* _Data records_

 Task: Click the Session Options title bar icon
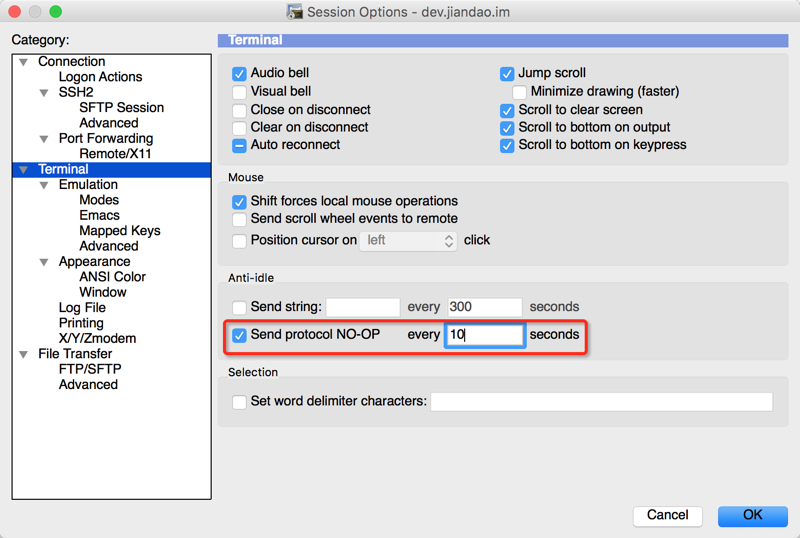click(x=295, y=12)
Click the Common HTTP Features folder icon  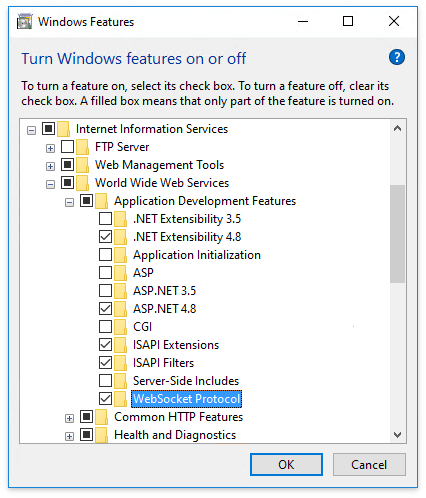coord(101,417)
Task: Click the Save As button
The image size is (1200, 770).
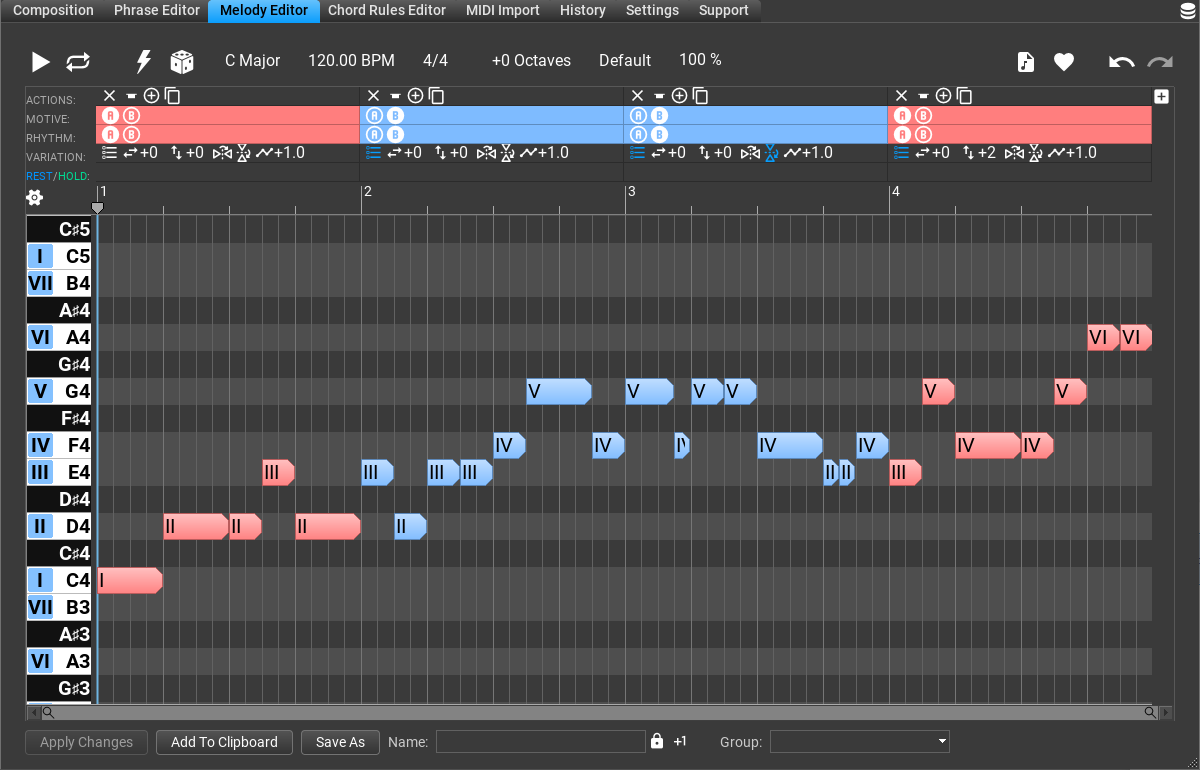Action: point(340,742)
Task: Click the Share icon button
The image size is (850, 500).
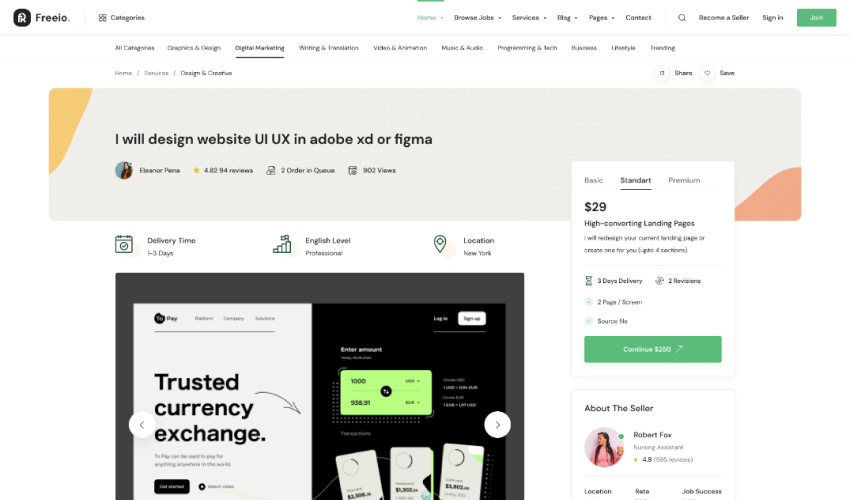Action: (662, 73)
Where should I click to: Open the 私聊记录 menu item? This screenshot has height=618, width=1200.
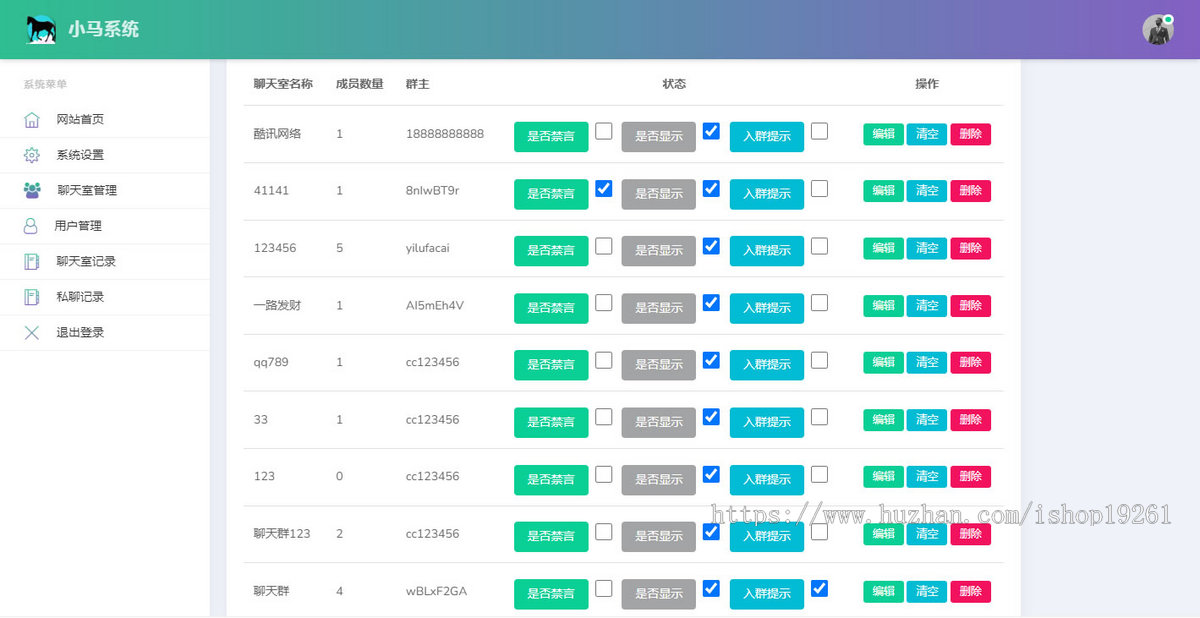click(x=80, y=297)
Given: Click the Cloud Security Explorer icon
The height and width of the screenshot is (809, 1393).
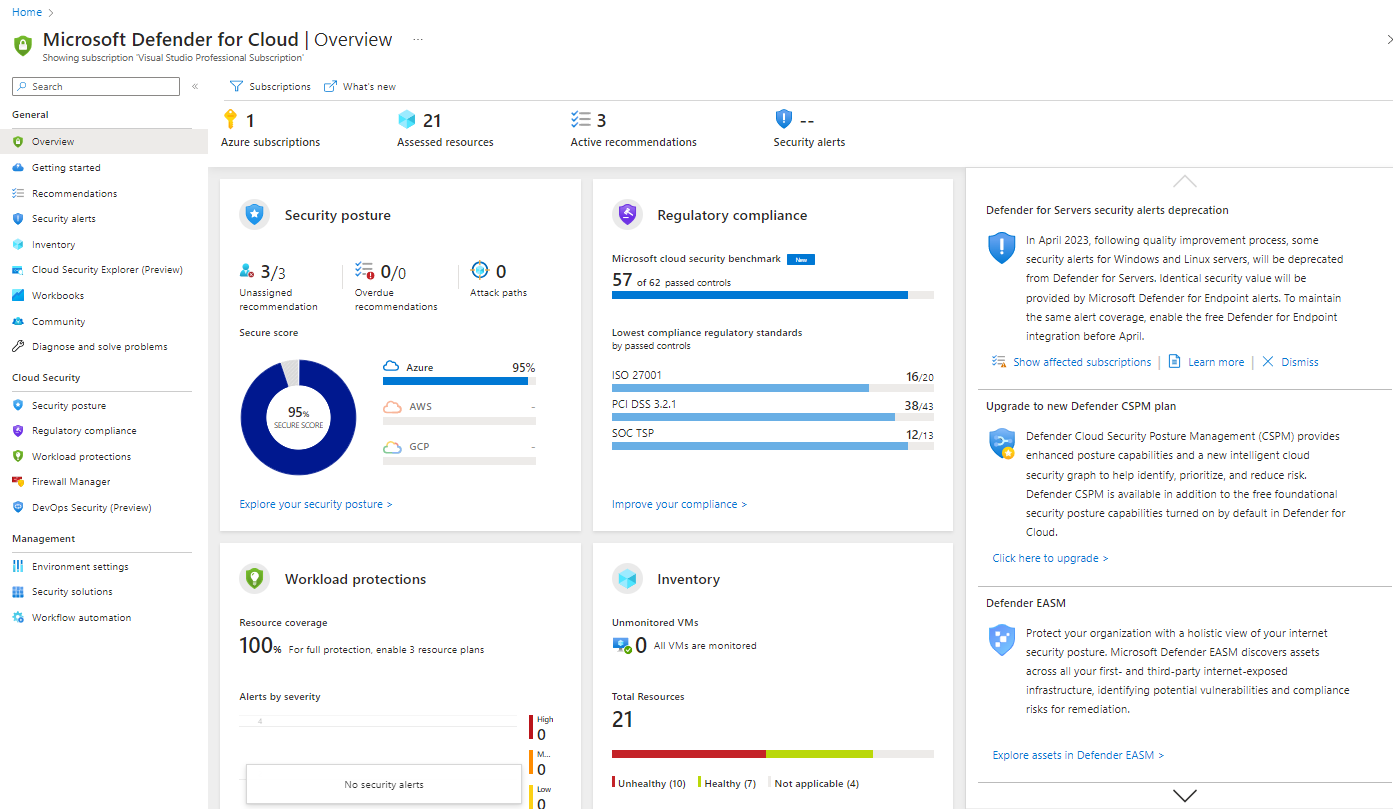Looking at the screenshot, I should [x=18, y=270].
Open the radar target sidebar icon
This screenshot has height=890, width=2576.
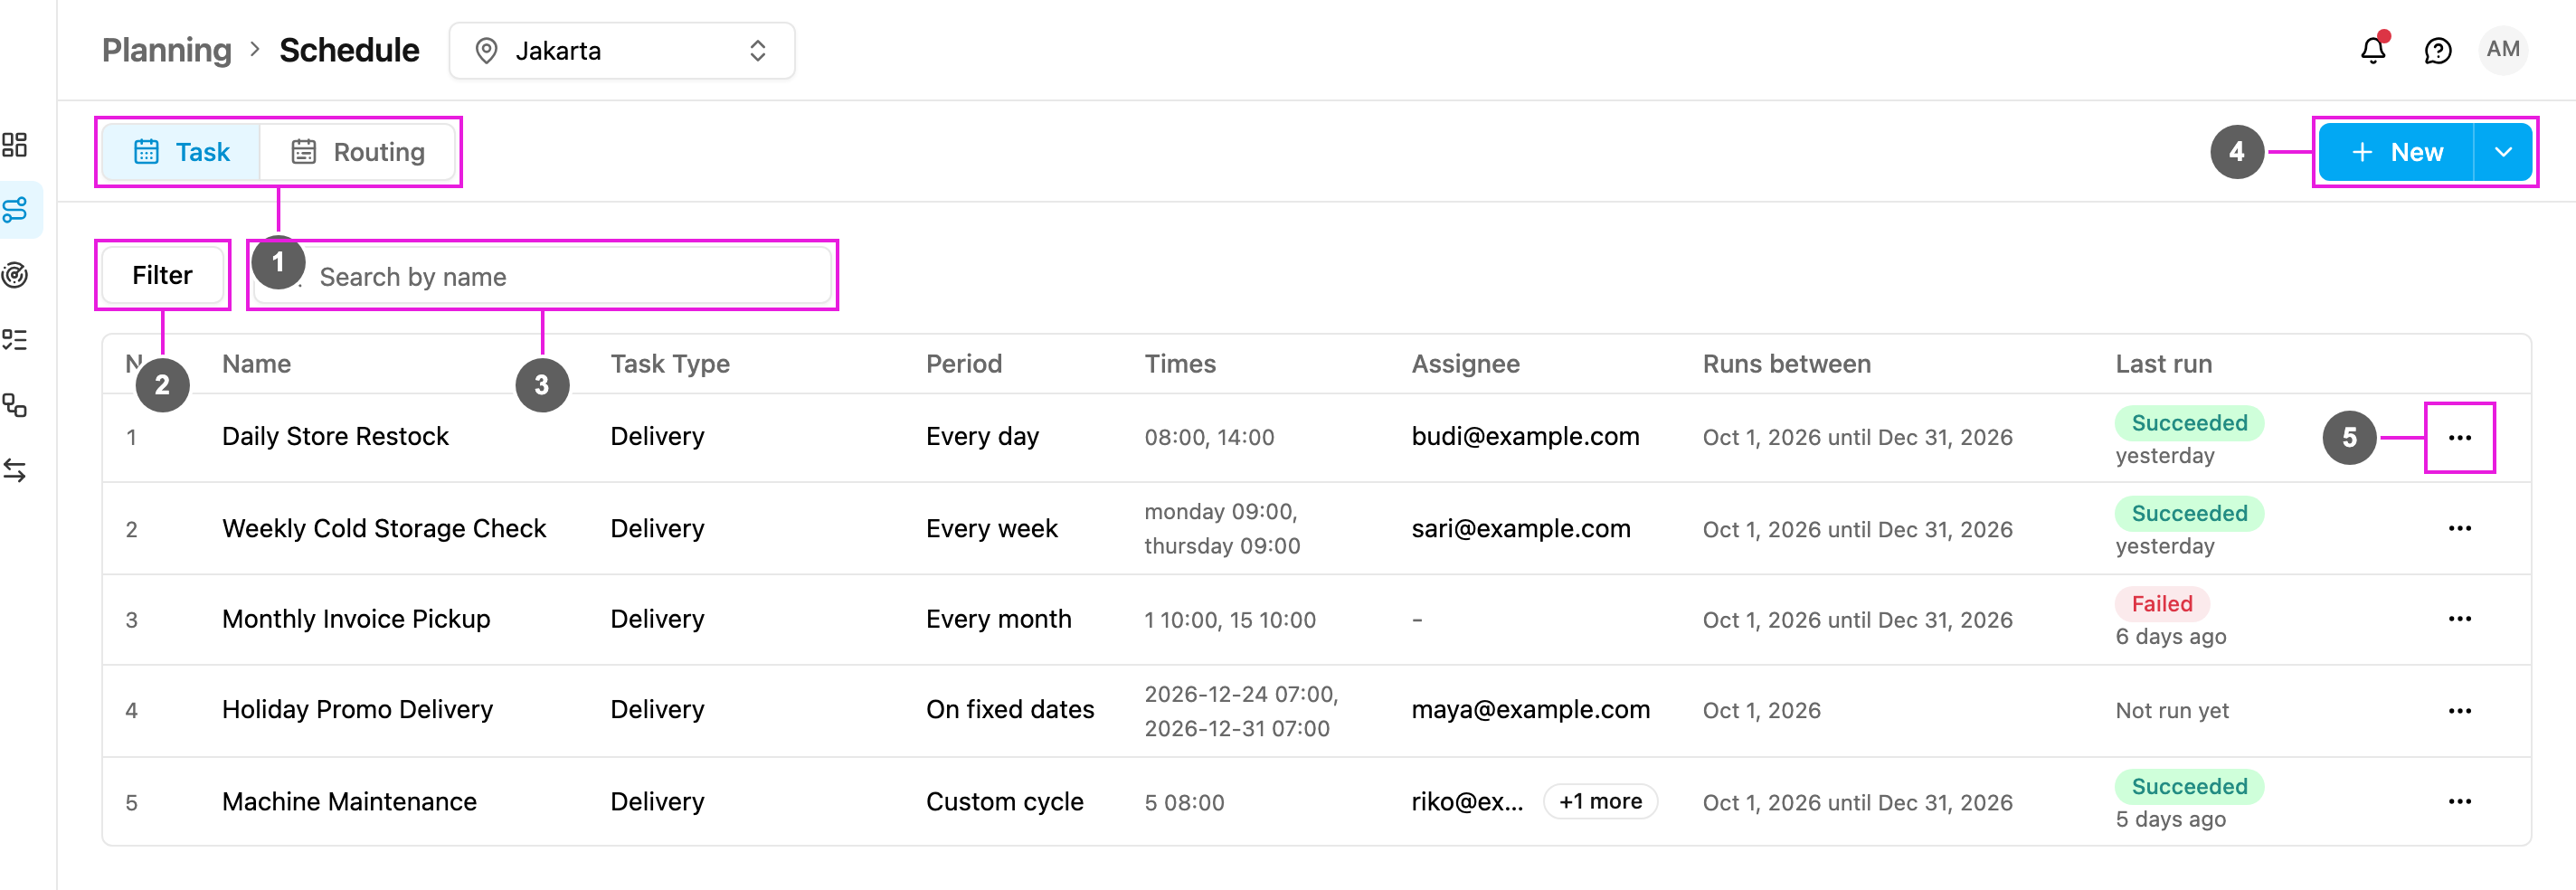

* _To do_
Nothing but a number is expected here: how many lines above include the string "button".

* _Response_
2